**DIRECTIONS FOR THIS TASK**
Continue the news report on the Kentucky forum about the Affordable Care Act, starting right after its last sentence.

**SUPPLIED TEXT**
Lots of questions and criticism, not much love for Affordable Care Act at state forum

05/08/2012 11:11 AM

A public forum focused on the effects of the Affordable Care Act on Monday at times shifted from being a discussion about the intent and potential effects of requiring Americans to have health insurance to being a tea party rally against the measure.

Many of the comments and questions posed to a panel of state regulators, health and insurance officials, focused on the effect of the individual mandate that requires Americans to have health insurance, as well as insurance exchange pools that cast a wide net to include more paying insurers. The forum was held at the Kentucky Transportation Cabinet’s auditorium in Frankfort.

John Kemper, a Lexington developer and former Republican candidate for state auditor who has been active in the tea party movement, asked how a health insurance exchange would be more efficient than the private market.

William J. Nold, director of the department of health and life insurance for the Kentucky Department of Insurance, fielded the question saying that the goal of the exchange is to bring in young people, many of whom don’t carry health insurance, to spread the risk.

Saved data entries

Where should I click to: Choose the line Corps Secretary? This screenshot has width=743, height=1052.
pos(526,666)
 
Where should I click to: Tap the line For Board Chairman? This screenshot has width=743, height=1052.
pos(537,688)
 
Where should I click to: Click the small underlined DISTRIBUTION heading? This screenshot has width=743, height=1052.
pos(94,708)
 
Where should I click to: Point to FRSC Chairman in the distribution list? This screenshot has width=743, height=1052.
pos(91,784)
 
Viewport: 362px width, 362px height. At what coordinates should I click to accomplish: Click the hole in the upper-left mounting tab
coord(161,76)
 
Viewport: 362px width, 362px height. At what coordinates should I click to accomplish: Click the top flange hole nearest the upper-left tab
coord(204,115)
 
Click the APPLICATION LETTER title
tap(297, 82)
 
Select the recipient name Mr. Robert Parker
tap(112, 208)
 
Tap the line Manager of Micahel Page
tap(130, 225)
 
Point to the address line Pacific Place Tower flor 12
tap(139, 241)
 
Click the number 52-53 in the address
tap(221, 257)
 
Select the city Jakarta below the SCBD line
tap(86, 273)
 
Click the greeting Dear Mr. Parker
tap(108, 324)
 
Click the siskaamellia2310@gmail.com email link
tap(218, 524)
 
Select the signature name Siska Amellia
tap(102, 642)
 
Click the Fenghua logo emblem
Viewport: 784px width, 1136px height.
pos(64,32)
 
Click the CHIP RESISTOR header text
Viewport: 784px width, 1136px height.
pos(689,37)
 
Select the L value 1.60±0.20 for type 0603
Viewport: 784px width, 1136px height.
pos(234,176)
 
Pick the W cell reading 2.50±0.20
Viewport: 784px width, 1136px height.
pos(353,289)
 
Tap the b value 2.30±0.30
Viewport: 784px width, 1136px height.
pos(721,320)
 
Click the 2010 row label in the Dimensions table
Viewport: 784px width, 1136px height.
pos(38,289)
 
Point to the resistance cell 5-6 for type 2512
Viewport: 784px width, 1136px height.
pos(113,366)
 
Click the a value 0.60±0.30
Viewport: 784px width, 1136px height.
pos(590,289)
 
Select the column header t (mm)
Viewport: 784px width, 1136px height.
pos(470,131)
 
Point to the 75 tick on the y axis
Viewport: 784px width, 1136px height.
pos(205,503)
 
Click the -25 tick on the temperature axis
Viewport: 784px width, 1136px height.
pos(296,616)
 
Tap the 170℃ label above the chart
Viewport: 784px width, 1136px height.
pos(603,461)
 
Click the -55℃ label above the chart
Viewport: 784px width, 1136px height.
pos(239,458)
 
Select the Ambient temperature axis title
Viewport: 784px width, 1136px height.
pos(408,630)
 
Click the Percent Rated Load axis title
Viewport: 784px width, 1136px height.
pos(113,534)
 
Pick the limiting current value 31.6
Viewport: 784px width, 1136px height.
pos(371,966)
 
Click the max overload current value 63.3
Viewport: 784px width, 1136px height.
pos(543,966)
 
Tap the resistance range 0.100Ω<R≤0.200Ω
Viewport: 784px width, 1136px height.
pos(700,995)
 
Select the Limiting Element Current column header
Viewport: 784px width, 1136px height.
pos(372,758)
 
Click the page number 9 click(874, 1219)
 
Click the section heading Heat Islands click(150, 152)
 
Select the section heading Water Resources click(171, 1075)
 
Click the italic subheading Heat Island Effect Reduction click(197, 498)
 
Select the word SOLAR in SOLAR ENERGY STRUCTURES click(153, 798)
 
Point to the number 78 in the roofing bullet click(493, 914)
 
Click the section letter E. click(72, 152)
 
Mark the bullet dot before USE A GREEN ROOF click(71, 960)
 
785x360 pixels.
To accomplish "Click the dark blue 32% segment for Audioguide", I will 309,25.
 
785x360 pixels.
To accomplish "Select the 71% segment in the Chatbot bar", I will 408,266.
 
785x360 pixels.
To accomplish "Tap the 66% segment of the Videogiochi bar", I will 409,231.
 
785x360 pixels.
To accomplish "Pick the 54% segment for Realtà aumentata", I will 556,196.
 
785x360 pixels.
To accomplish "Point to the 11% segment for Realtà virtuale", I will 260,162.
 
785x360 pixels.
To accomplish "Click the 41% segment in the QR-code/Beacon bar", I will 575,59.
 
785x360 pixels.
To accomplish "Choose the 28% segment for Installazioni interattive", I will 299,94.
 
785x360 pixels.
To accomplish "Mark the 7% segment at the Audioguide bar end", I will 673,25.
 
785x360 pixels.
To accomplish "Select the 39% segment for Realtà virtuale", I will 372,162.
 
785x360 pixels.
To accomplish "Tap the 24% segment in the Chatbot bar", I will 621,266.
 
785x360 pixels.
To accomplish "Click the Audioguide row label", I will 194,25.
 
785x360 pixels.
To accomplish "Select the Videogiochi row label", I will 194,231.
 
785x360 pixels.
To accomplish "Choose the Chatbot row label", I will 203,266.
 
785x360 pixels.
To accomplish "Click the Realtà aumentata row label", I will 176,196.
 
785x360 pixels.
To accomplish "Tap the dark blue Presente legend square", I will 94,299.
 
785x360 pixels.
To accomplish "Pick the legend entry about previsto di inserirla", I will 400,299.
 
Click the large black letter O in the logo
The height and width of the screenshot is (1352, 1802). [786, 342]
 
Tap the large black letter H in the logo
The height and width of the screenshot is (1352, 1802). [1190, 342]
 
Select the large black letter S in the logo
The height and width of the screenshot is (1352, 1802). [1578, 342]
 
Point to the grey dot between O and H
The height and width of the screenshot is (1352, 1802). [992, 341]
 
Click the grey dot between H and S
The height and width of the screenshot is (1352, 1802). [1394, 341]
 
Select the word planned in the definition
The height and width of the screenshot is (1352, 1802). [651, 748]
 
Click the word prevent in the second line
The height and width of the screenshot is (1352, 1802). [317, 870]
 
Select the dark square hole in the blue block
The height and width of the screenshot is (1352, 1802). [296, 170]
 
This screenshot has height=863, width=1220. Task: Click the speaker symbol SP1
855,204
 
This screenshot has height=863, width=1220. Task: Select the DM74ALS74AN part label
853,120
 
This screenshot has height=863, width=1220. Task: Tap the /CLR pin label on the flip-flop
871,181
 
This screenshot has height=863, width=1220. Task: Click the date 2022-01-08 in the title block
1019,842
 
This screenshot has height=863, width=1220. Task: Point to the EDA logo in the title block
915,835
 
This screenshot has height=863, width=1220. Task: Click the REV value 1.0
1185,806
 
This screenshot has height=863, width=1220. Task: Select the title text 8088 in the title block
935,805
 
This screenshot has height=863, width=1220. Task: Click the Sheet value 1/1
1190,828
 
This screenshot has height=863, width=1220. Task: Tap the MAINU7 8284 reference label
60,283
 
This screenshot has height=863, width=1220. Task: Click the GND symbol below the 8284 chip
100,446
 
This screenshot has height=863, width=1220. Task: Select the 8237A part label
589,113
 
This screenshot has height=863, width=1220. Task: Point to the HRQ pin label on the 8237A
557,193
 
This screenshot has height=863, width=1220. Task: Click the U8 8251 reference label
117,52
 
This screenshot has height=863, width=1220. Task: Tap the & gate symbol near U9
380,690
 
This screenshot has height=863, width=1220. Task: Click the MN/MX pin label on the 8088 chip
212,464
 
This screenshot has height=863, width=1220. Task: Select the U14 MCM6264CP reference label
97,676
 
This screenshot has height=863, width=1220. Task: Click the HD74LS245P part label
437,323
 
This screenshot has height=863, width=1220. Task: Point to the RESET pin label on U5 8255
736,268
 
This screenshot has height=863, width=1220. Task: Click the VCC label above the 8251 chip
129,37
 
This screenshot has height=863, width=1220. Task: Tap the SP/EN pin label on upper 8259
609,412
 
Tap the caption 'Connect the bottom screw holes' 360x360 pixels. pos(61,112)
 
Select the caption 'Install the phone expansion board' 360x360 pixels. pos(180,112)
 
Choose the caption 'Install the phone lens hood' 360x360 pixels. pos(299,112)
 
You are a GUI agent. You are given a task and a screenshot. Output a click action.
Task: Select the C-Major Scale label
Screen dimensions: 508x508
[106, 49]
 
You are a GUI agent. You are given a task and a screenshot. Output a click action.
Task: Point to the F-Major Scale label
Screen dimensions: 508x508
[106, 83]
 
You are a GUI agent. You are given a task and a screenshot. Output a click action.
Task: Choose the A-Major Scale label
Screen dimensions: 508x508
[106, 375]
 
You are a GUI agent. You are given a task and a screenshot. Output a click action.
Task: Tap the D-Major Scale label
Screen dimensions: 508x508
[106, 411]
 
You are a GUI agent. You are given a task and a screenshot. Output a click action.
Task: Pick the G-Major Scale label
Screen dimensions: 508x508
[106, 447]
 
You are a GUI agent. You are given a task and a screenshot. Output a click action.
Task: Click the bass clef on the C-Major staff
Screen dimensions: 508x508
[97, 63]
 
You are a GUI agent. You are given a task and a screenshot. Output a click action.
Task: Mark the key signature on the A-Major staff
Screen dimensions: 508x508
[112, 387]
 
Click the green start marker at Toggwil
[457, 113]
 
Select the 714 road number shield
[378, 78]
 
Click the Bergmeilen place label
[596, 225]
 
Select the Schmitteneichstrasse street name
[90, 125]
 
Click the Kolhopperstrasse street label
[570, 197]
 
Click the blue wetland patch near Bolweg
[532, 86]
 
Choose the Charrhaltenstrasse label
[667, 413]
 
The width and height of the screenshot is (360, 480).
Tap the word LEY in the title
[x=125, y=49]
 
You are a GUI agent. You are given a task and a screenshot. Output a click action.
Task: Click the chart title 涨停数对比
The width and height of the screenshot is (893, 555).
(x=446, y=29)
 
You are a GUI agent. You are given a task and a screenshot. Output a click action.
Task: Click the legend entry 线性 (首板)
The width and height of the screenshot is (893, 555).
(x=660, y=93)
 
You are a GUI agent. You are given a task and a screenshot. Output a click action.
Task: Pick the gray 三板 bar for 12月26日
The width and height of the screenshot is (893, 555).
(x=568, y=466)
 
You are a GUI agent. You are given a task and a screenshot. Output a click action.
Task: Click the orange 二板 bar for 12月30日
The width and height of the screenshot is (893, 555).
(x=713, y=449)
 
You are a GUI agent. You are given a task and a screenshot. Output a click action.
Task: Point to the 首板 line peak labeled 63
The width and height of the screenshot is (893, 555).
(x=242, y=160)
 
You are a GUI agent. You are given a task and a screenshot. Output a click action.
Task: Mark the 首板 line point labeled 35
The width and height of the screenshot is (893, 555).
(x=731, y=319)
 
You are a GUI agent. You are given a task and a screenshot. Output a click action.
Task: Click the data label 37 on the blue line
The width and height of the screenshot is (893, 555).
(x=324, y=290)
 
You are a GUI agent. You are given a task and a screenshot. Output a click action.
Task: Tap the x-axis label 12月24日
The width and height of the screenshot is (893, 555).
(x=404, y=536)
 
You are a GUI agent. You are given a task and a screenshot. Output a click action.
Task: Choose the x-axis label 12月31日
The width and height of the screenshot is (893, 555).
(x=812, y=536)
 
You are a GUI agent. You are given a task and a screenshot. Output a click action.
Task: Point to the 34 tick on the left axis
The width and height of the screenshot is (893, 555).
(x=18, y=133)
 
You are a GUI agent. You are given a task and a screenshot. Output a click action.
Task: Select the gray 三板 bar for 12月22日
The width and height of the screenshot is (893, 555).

**EXERCISE OUTPUT**
“What you (currently) end up with is an insurance pool that contains older people and naturally maybe less healthy people. So the rates are based on those pools. When you get other people involved into the system, especially younger people, it’s designed to drive down costs,” Nold said.

Carol Miller, a small business owner from Wilmore, suggested a church-based health insurance pool.

Harriette Seiler, who was born in Canada and now lives in Louisville, said she opposes the mandate for everyone to carry health insurance but says she favors a universal health care approach.

Another woman, who identified herself only as former teacher whose daughter suffers from cancer, had an intense exchange with new Health and Family Services Secretary Audrey Haynes and Carrie Banahan, executive director of the office of health policy.

One 23-year-old from Louisville said he doesn’t “want to subsidize everyone’s grandmothers’ insurance.”